In the message below on dumping open file descriptors, extract the passage word for word. Begin at the words "So back to the" and stop after "(just as, e.g.".

> [Given text]
++++++++++++++++++++

From: Oren Laadan <orenl-eQaUEPhvms7ENvBUuze7eA@public.gmane.org>
To: Dave Hansen <dave-23VcF4HTsmIX0ybBhKVfKdBPR1lH4CV8@public.gmane.org>
Cc: Al Viro <viro-3bDd1+5oDREiFSDQTTA3OLVCufUGDwFn@public.gmane.org>,
Andrew Morton
<akpm-de/tnXTf+JLsfHDXvbKv3WD2FQJk+8+b@public.gmane.org>,
Linus Torvalds <torvalds-3NddpPZAyC0@public.gmane.org>,
containers-cunTk1MwBs9QetFLy7KEm3xJsTq8ys+cHZ5vskTnxNA@public.gmane.org,
linux-kernel-u79uwXL29TY76Z2rM5mHXA@public.gmane.org,
linux-mm-Bw31MaZKKs3YtjvyW6yDsg@public.gmane.org,
linux-api-u79uwXL29TY76Z2rM5mHXA@public.gmane.org,
Thomas Gleixner <tglx-hfZtesqFncYOwBW4kG4KsQ@public.gmane.org>,
Serge Hallyn <serue-r/Jw6+rmf7HQT0dZR+AlfA@public.gmane.org>,
Ingo Molnar <mingo-X9Un+BFzKDI@public.gmane.org>,
"H. Peter Anvin" <hpa-YMNOUZJC4hwAvxtiuMwx3w@public.gmane.org>
Subject: Re: [RFC v10][PATCH 08/13] Dump open file descriptors
Date: Mon, 01 Dec 2008 15:23:57 -0500 [thread overview]
Message-ID: <493447DD.7010102@cs.columbia.edu> (raw)
In-Reply-To: <1228153645.2971.36.camel@nimitz>
Dave Hansen wrote:
> On Fri, 2008-11-28 at 10:19 +0000, Al Viro wrote:
>> On Wed, Nov 26, 2008 at 08:04:39PM -0500, Oren Laadan wrote:
>>> +int cr_scan_fds(struct files_struct *files, int **fdtable)
>>> +{
>>> + struct fdtable *fdt;
>>> + int *fds;
>>> + int i, n = 0;
>>> + int tot = CR_DEFAULT_FDTABLE;
>>> +
>>> + fds = kmalloc(tot * sizeof(*fds), GFP_KERNEL);
>>> + if (!fds)
>>> + return -ENOMEM;
>>> +
>>> + /*
>>> + * We assume that the target task is frozen (or that we checkpoint
>>> + * ourselves), so we can safely proceed after krealloc() from where
>>> + * we left off; in the worst cases restart will fail.
>>> + */
>> Task may be frozen, but it may share the table with any number of other
>> tasks...
>
> First of all, thanks for looking at this, Al.
That goes for me too.
>
> I think Oren's assumption here is that all tasks possibly sharing the
> table would be frozen. I don't think that's a good assumption,
> either. :)
>
> This would be a lot safer and bulletproof if we size the allocation
> ahead of time, take all the locks, then retry if the size has changed.
Yes, I assume that all tasks possibly sharing the table are frozen for
this to work "right"; by "right" I mean that if checkpoint completes
then a matching restart would complete successfully.
Verifying that the size doesn't change does not ensure that the table's
contents remained the same, so we can still end up with obsolete data.
For that, you'll need to take the lock over a very long period of time,
while you capture and write data about the files.
So back to the assumption: the idea is that if the user does not adhere
to this assumption - ensuring that all tasks are frozen and that there
are no sharing otherwise - then the results are undefined (just as, e.g.

++++++++++++++++++++

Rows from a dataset
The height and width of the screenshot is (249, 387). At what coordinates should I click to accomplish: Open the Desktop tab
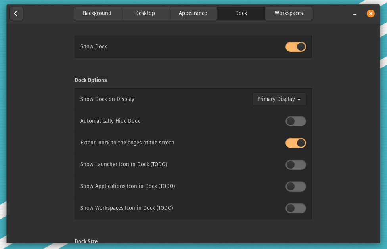(145, 13)
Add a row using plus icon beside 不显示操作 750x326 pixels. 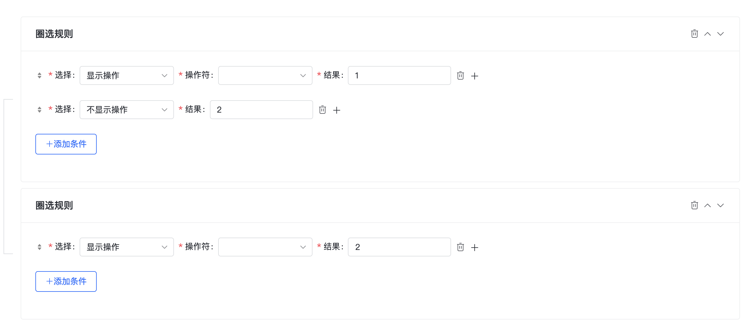click(x=337, y=109)
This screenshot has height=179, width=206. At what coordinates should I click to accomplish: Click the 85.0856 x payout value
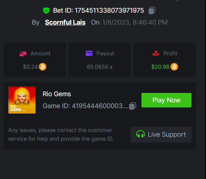click(x=100, y=67)
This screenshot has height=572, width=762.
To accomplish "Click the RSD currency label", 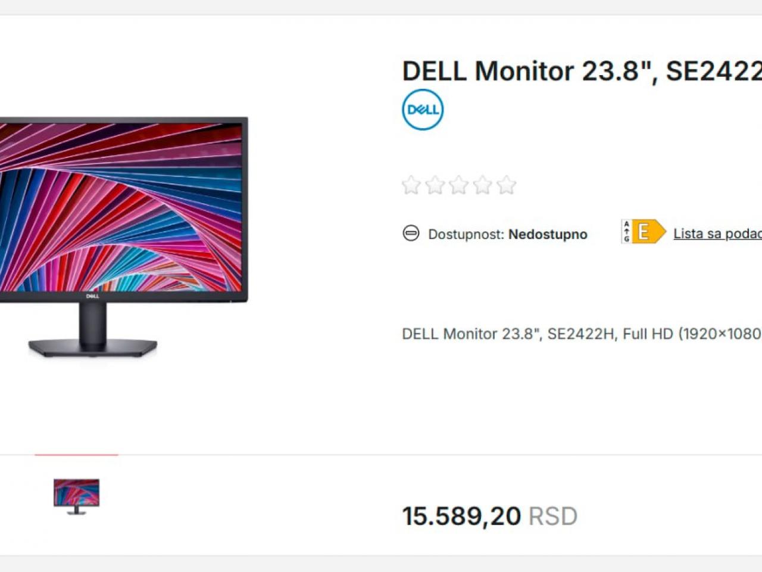I will (553, 516).
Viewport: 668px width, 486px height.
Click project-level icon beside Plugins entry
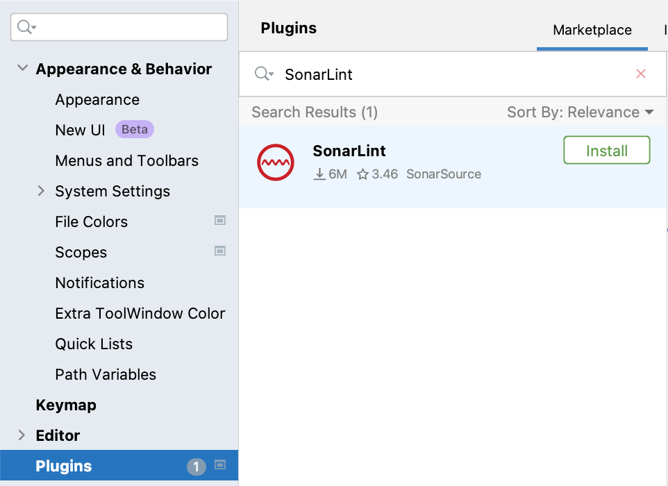[220, 464]
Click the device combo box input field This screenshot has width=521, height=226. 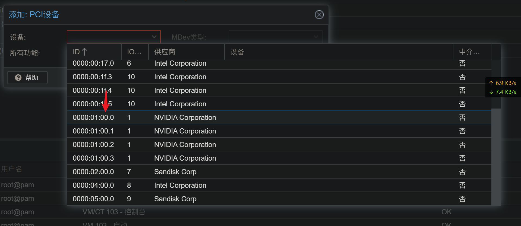[x=109, y=37]
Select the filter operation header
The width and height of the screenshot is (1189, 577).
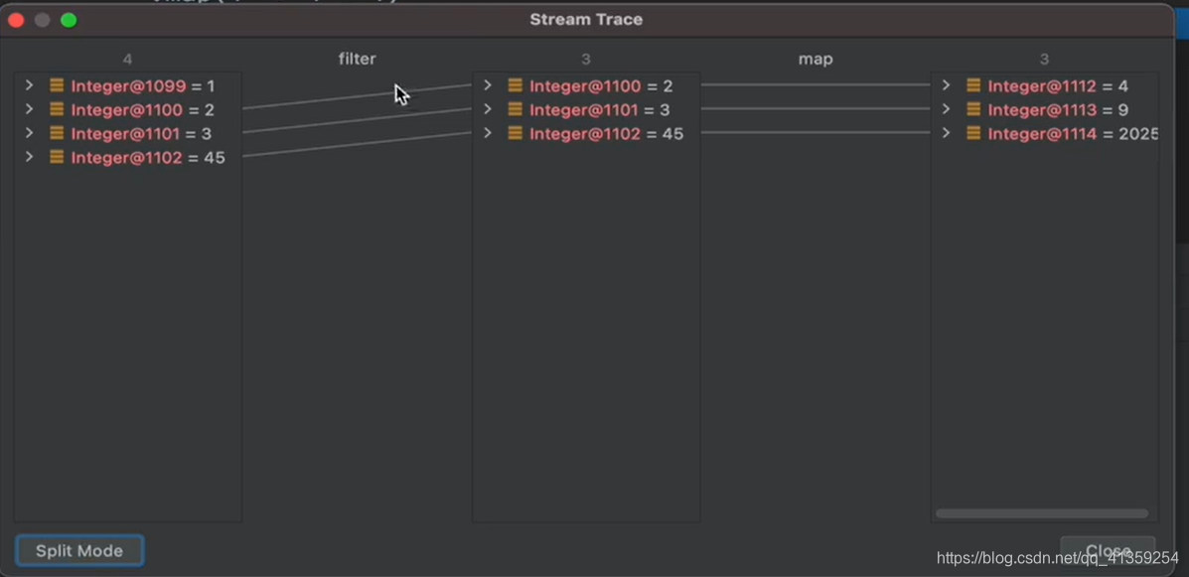[x=358, y=59]
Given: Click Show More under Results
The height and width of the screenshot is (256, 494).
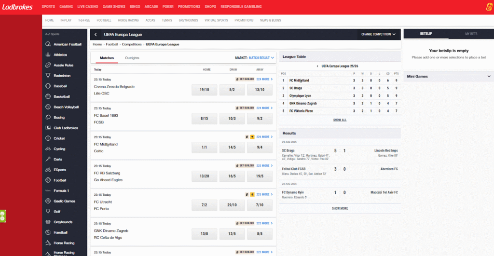Looking at the screenshot, I should [x=340, y=208].
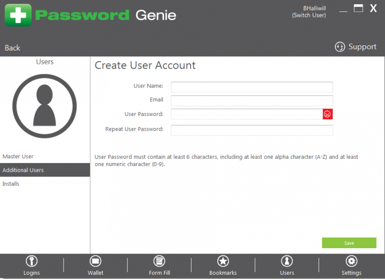This screenshot has height=279, width=385.
Task: Click the Repeat User Password field
Action: 252,130
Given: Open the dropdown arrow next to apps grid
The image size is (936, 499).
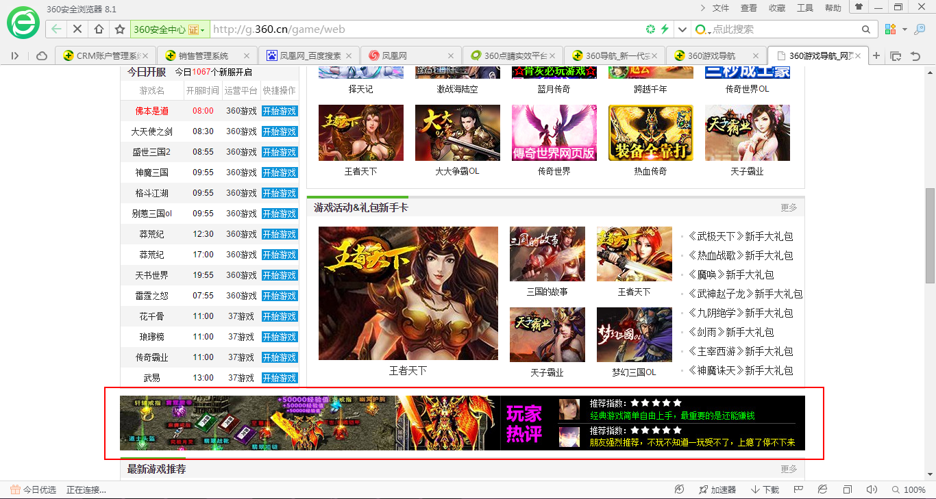Looking at the screenshot, I should pos(904,30).
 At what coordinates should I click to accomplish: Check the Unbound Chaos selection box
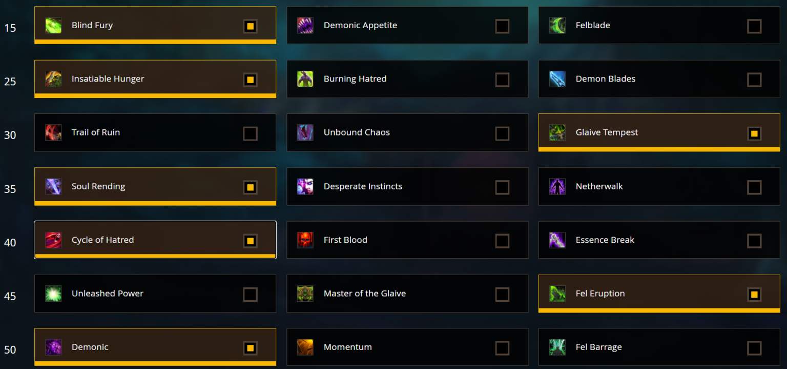pos(502,132)

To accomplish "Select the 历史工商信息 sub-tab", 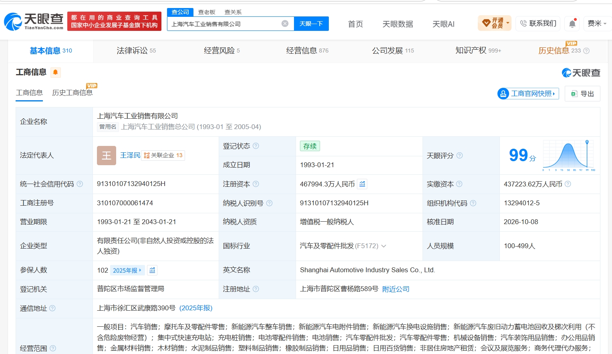I will (72, 93).
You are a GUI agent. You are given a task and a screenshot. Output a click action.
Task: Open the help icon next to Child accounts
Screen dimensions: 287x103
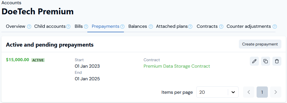tap(68, 27)
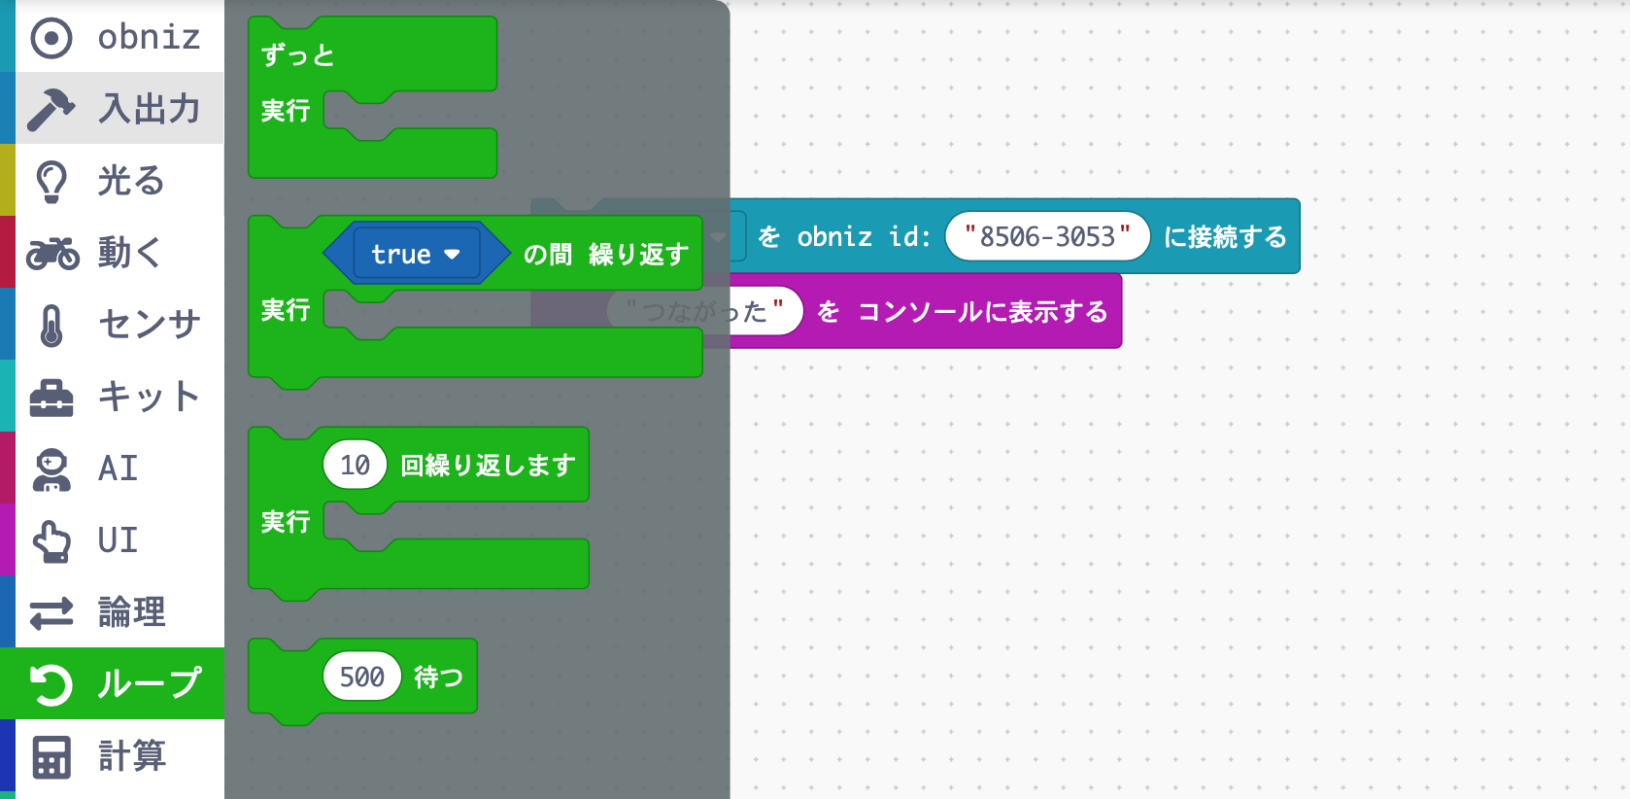Screen dimensions: 1630x799
Task: Click the 10 repeat count field
Action: (355, 466)
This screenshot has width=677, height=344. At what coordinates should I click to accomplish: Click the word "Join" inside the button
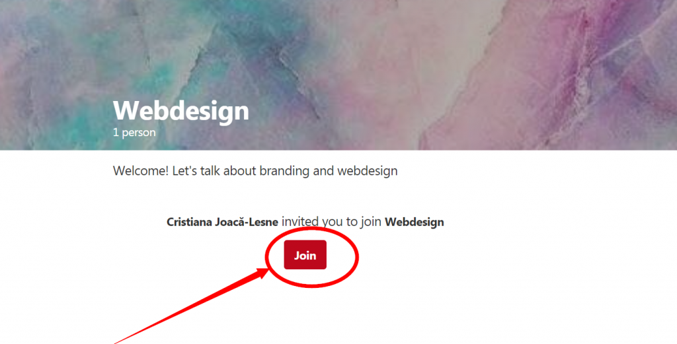pyautogui.click(x=305, y=256)
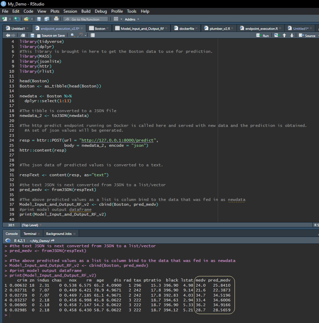Image resolution: width=319 pixels, height=323 pixels.
Task: Click the code tools magic wand icon
Action: click(80, 35)
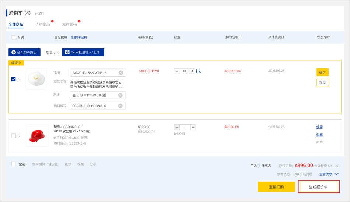
Task: Check the second item helmet checkbox
Action: pos(14,136)
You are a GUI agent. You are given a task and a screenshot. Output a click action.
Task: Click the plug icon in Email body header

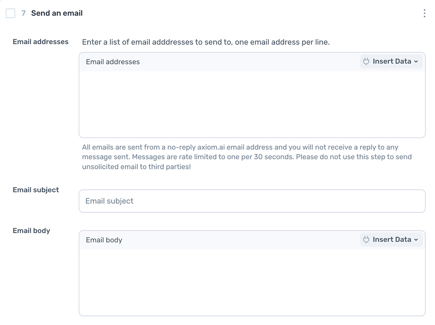coord(366,240)
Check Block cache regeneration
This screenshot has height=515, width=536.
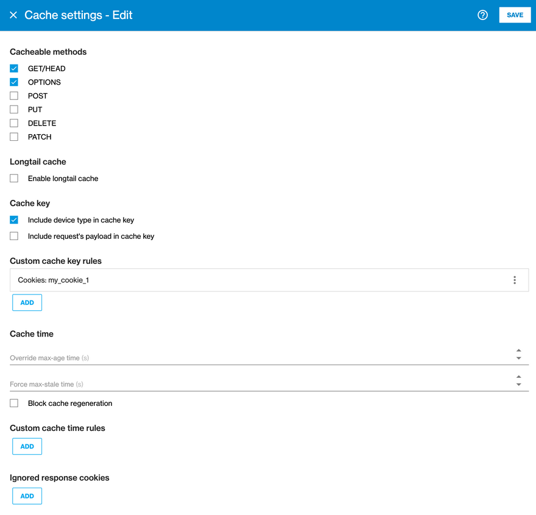click(13, 403)
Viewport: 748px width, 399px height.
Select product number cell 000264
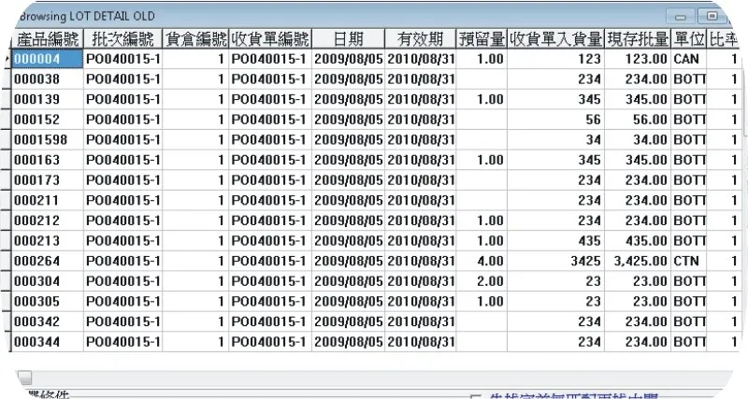click(47, 262)
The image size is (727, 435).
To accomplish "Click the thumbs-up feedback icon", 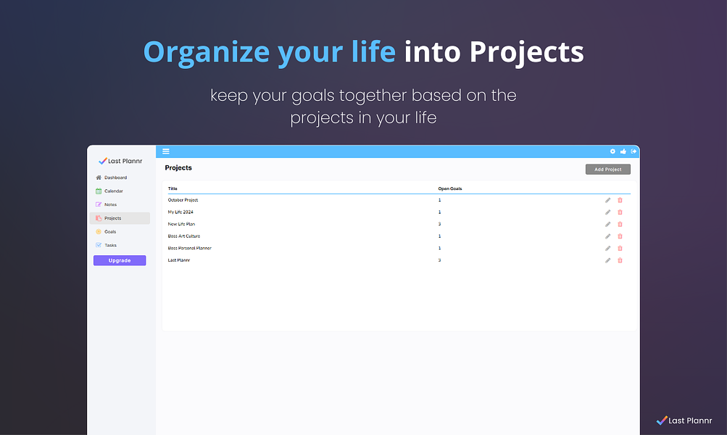I will click(623, 152).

++++++++++++++++++++

> [Exercise answer]
So back to the assumption: the idea is that if the user does not adhere
to this assumption - ensuring that all tasks are frozen and that there
are no sharing otherwise - then the results are undefined (just as, e.g.